As described in a previous study (20), after fasting for 24 h before surgery, the rats were anesthetized by intraperitoneal injection with 2% pentobarbital (45 mg/kg) and fixed in the supine position. The right common carotid artery (CCA), external carotid artery (ECA), and internal carotid artery (ICA) were separated and exposed through the midline incision of the neck, and double lines were placed below them for standby. Next, the ECA and the proximal end of the CCA were ligated, and the proximal bifurcation of the CCA was closed by an arterial clip. The nylon threads were treated with 0.1% polylysine and heparin saline and used to block the source of blood supply to the middle cerebral artery. After ischemia for 2 h, the plug was removed for reperfusion. In the sham group, the right CCA and bifurcation were exposed, and the middle cerebral artery was blocked through the insertion wire. The model rats were assessed based on their neurologic deficit scores after 24 h of reperfusion.

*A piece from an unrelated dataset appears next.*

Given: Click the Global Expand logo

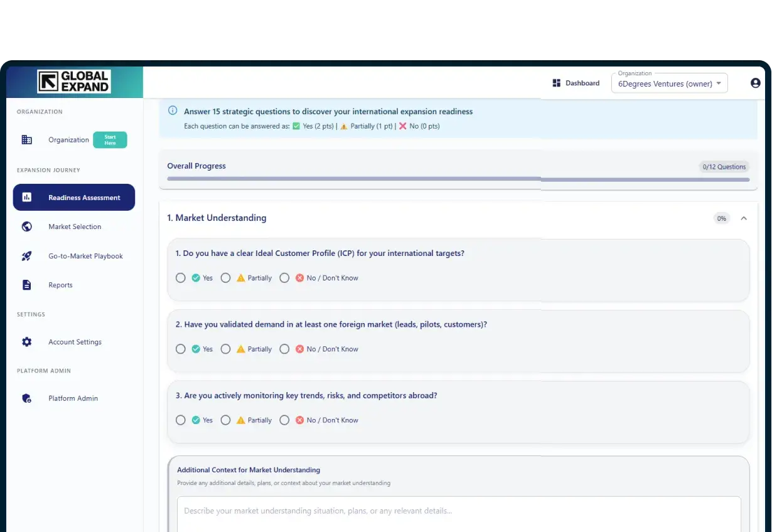Looking at the screenshot, I should pyautogui.click(x=74, y=82).
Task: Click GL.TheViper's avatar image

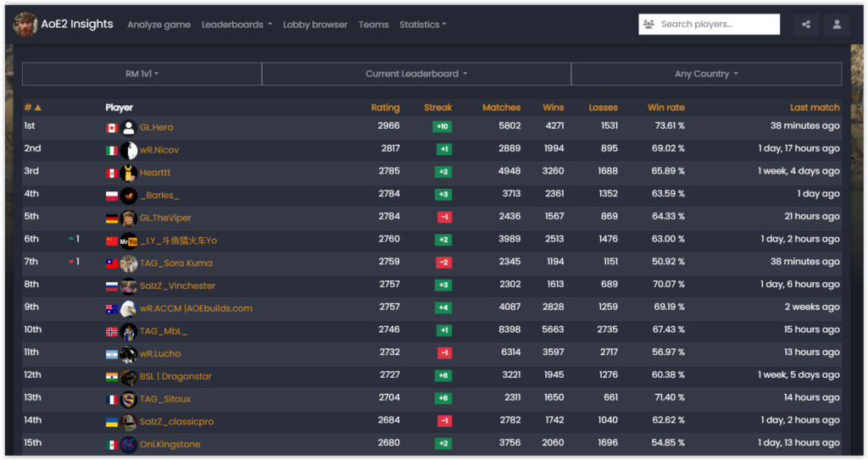Action: tap(129, 219)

Neurological deficits scores

The neurologic deficit scores were evaluated using ZeaLonga (21), and the scores indicated the following: 0 points, no neurological impairment; 1 point, a slight nerve function defect, and an inability to fully extend the left forepaw; 2 points, moderate focal neurological impairment, and circling to left; 3 points, severe focal nerve dysfunction, and dumping to the left; and 4 points, an inability to walk spontaneously, and a decreased level of consciousness. The rats with scores of 1–3 points were indicated successful model establishment, and the corresponding rats were included in the study. Rats with 0, 4 points, or those who died were removed and randomly supplemented.

The production of YY-Shenhuo moxibustion medicine

The YY-shenhuo moxibustion medicine was prepared by the Pharmacy Department of the Third Affiliated Hospital (Liuzhou, Guangxi, China). The preparation method was applied in accordance with the related invention patent (Patent number: ZL2013.1.0729550.2).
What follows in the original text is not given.